> **Study material**:

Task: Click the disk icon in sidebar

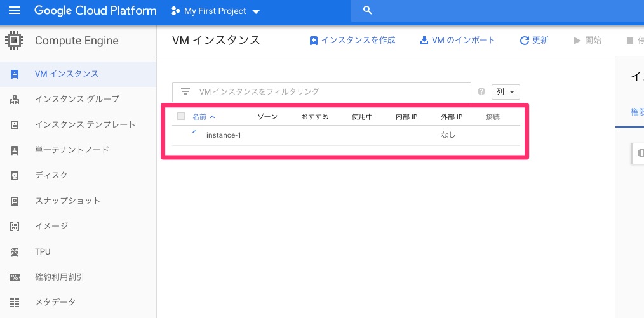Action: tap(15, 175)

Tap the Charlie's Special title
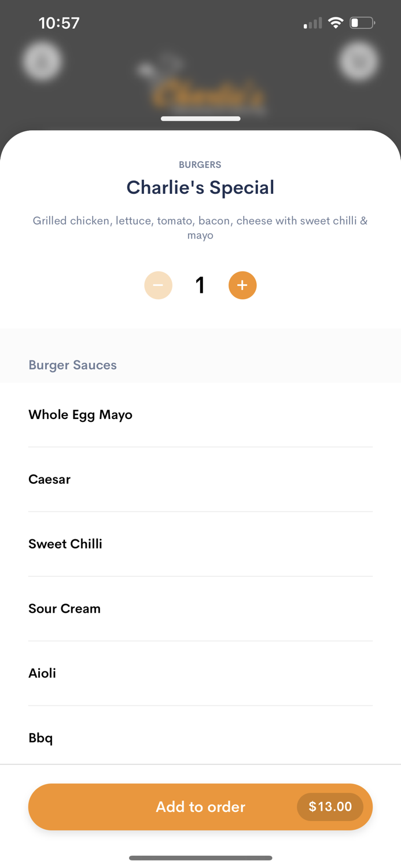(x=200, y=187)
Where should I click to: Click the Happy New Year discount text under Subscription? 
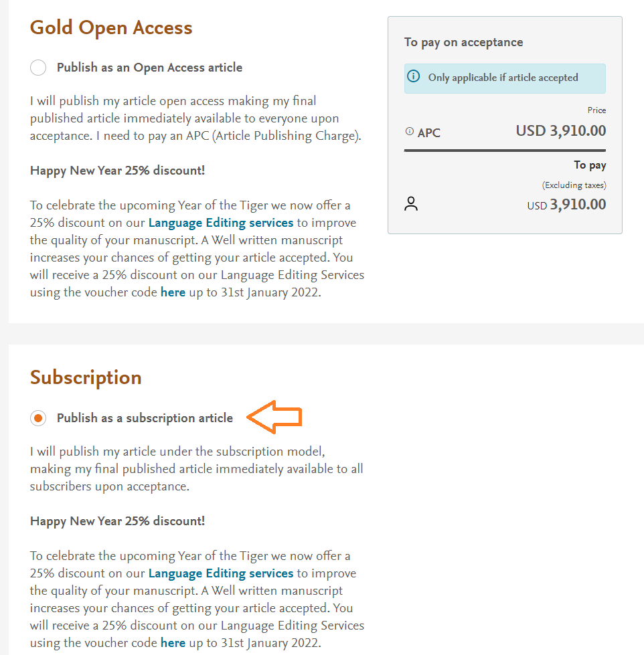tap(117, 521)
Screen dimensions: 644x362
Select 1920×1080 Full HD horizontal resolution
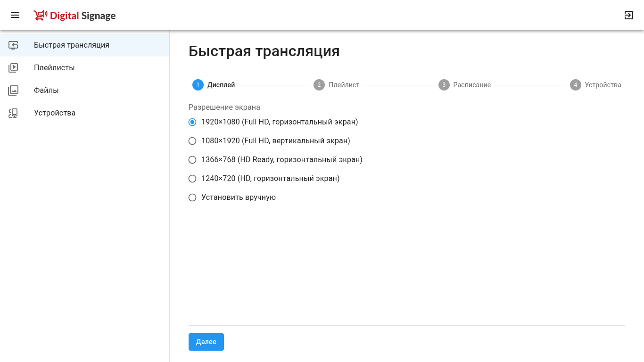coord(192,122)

==

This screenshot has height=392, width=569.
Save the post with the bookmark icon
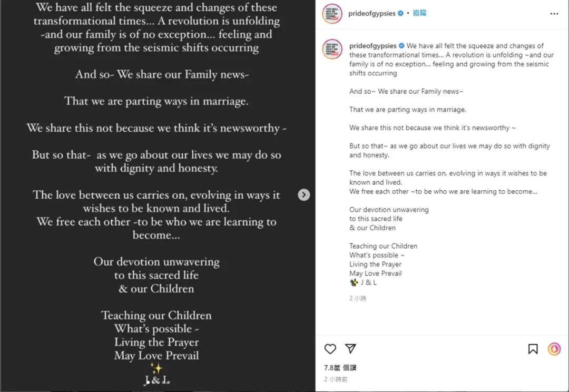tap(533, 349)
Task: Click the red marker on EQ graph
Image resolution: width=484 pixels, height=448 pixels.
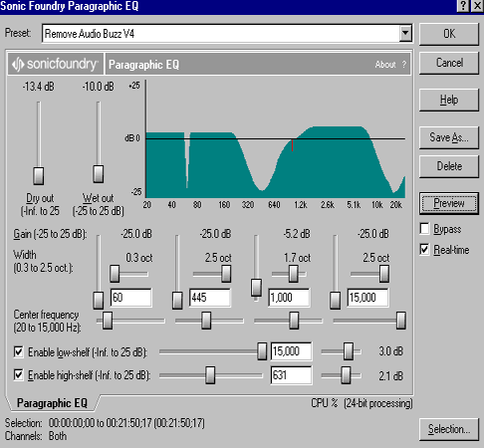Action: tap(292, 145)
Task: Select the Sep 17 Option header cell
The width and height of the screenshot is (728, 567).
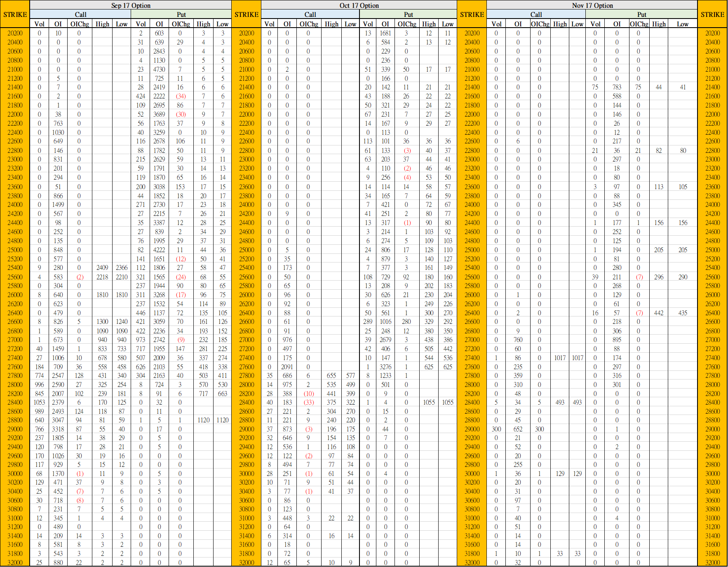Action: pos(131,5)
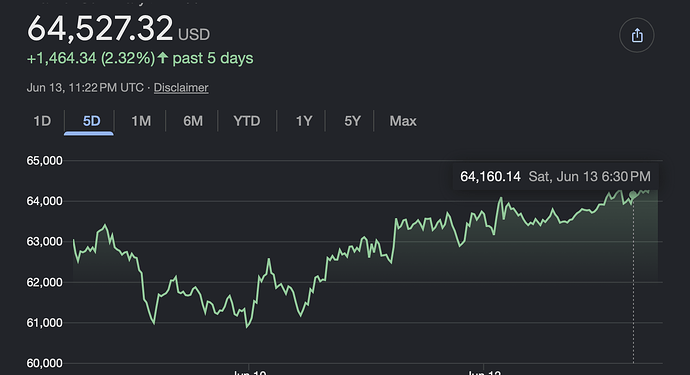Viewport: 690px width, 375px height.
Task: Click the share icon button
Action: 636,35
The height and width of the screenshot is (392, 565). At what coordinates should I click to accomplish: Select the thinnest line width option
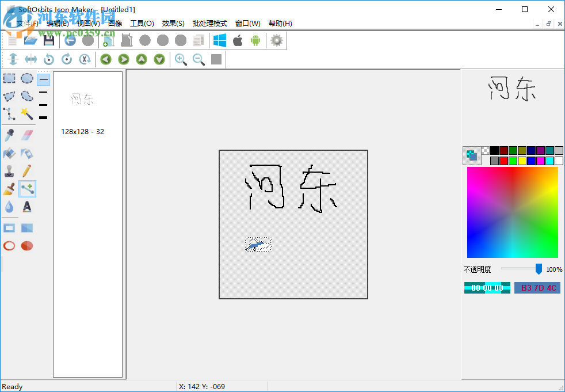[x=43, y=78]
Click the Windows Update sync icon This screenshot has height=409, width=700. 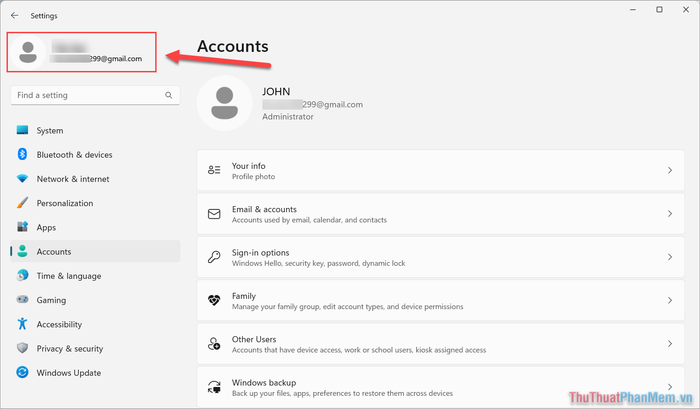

--

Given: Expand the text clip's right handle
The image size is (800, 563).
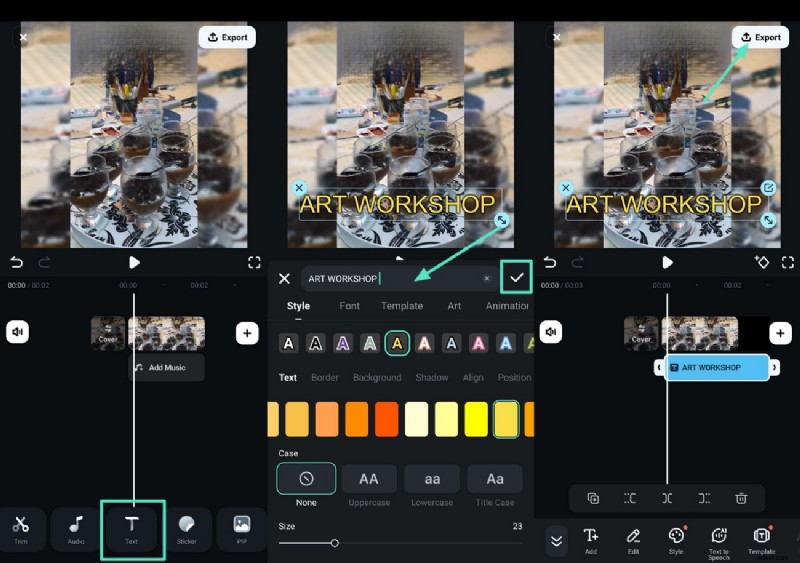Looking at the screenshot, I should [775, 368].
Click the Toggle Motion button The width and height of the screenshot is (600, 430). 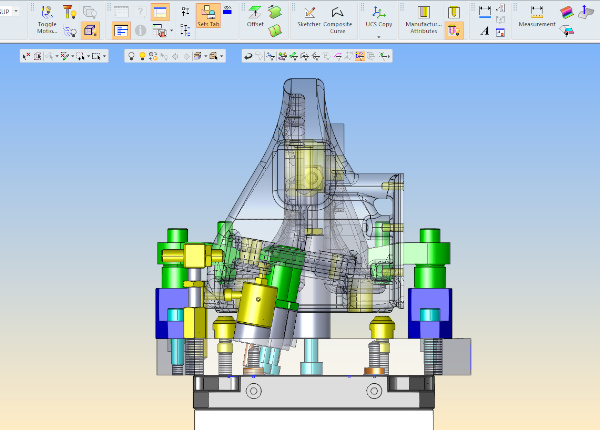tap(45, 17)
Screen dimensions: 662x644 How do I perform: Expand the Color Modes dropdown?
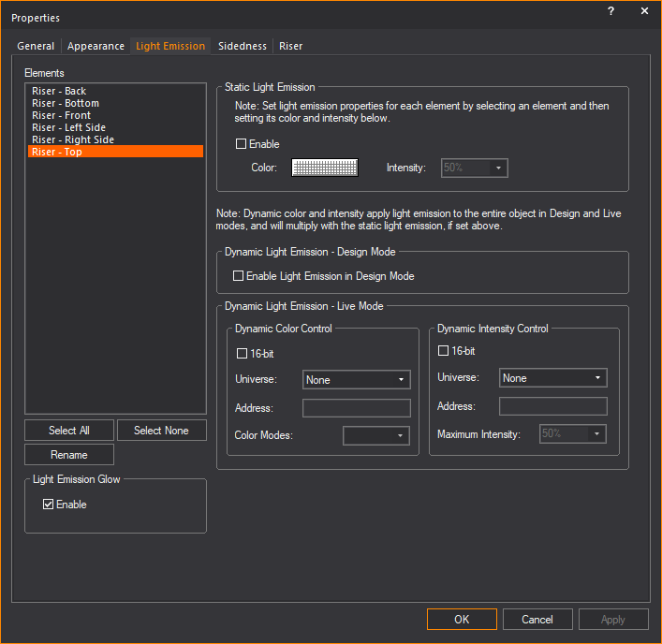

> **The task**: Read the entries and show each line that mentions "dimensions".

> **Exercise response**:
Screen dimensions: 644x362
Screen dimensions: 662x644 How do I perform: Expand the Color Modes dropdown?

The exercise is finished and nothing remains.